Coaching 101- Getting Ready For First Game


I was very fortunate to start out teaching in a very good and very organized Social Studies Dept at Galesburg HS in the 1970’s. One of the main subjects I was teaching was U.S. History. We had 7 teachers teaching U.S. History. Every unit, we would combine all the classes for presentations with readings, lectures, and presentations. As a result, we were all expected to test the same day, then move onto the next unit. The test date was set, so you had to organize your individual class to get your lessons in before that date. You had to be organized because the test date was not going to be moved. 


Basketball is the same way. Each coach is assigned the first test date- your first game. It cannot be moved because you are not ready. You have to be organized to figure out what you must get in. You cannot complain that i don’t have time- you have to figure out. And you don’t want two days before the first game or the night before the first game realize that you have not gotten 3-4 things in that you should have gotten in. 

The first step is to make a list of all the “things” you want to get put in before the first game. Secondary offense, MM offense (all your sets or actions), Zone offense (all your sets or actions), OB’s. Side OB’s, Full OB’s, Press Breaks, Half-court defenses, and Full Court defenses. 

The second step is to make a list of all the things you anticipate your opponents in the first several weeks will throw at you. Maybe a team in two weeks plays a lot of box and 1, another runs lots of backdoor actions, and still another does 1-2-2 ball press back into 1-2-2 half-court. 

The third step is to make a list of game situations that you want to be prepared for. What are all the end of quarter or end of games that you want to be ready for. 


The fourth step is then make a chart of all the practices you have available before you first game. Fill in everything from the first three steps into your chart. 

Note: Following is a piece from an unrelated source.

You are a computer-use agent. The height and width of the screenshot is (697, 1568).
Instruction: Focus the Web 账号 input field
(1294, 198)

As you can see looking at my chart, I was a coach who ran a fair amount of sets and actions. While it might seem like it would be impossible to get everything in before the first game, if you did a little each day, it was possible. 

All of us as coaches would like to be considered a teacher of fundamentals. I would like to think that was true of myself, but when you get ready for the first game, you must be much more focused on building team offensive and defensive concepts vs. skill drills. You can and should be doing the skill work but probably just not as much time as you would like. 

Two closing thoughts- 

1- The best way to be ready to play early in the year is to play. I always liked to scrimmage where we did 3 possessions- Team A on offense, then Team A transitions to defense, then Team A transitions back on offense- then stop. This is good for teaching. But early in the year, you need to “let them go” for some segments so they get that feeling of actually playing. 

2- In the Summer, often teams will play 5-6 times in a week. I am not aware of any coach who does conditioning to get ready to play Every coach realizes that after the team has played 4-5 games, they are actually in decent shape. So in preseason, use scrimmaging as a conditioner. I am not advocating playing 30 minutes, but scrimmaging non-stop for 5 minute segments or a couple times a week do some version of a second practice where you have a 45 minute scrimmage.